### WHAT YOU ARE ASKED TO DO:
Format these rows as a JSON list of strings, with one string per line and blank lines omitted. Leave the pictures out of the answer.

### DATA:
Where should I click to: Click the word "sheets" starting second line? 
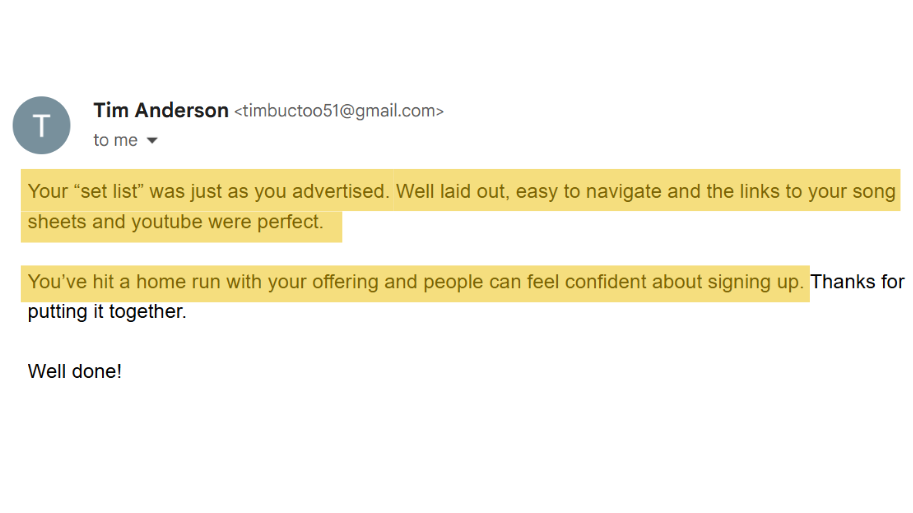(57, 222)
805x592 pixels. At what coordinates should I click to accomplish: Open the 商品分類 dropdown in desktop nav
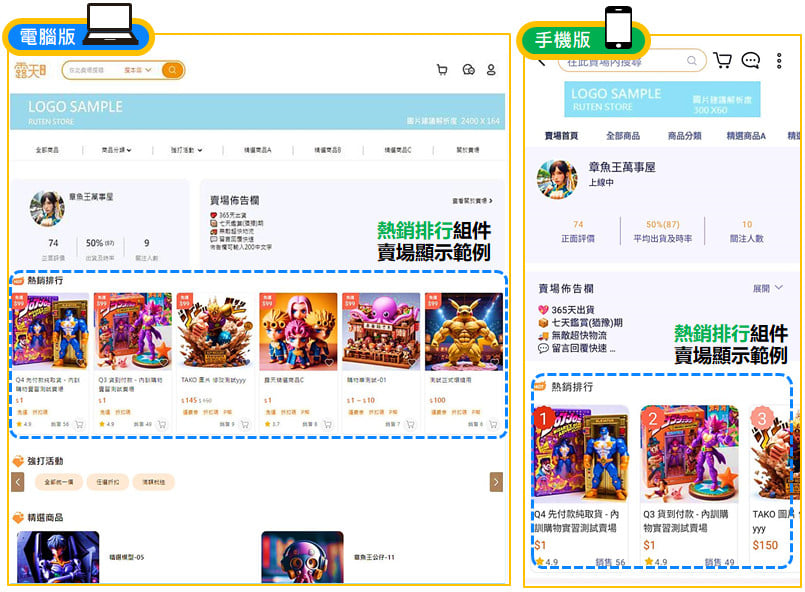pyautogui.click(x=116, y=150)
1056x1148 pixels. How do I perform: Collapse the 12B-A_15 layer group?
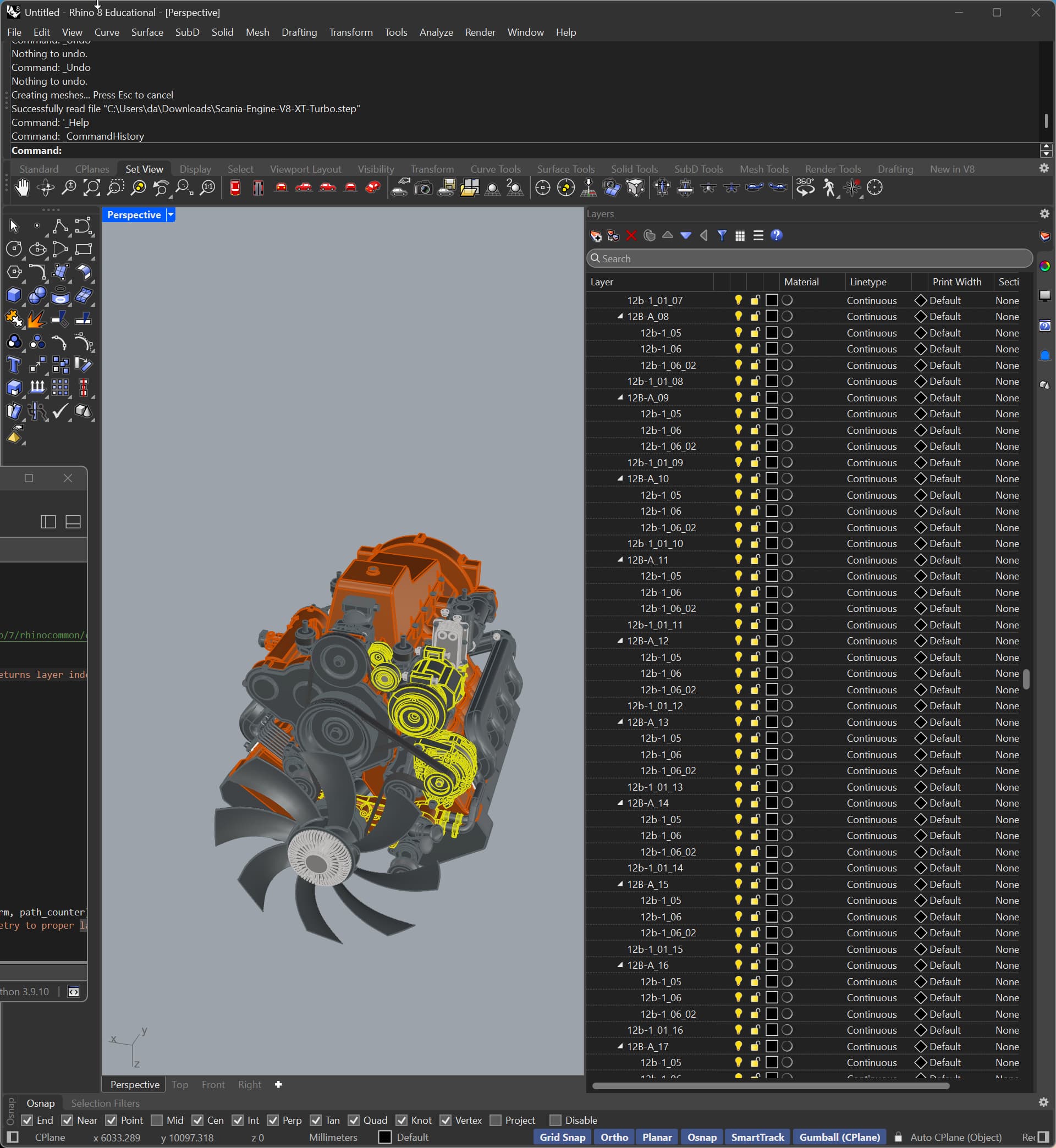pos(620,884)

### COMPLETED TASK:
[
  "Where should I click to: Click the word \"sheets\" starting second line? ",
  "(57, 222)",
  "805x592 pixels. At what coordinates should I click to accomplish: Open the 商品分類 dropdown in desktop nav",
  "pyautogui.click(x=116, y=150)",
  "1056x1148 pixels. How do I perform: Collapse the 12B-A_15 layer group?",
  "pos(620,884)"
]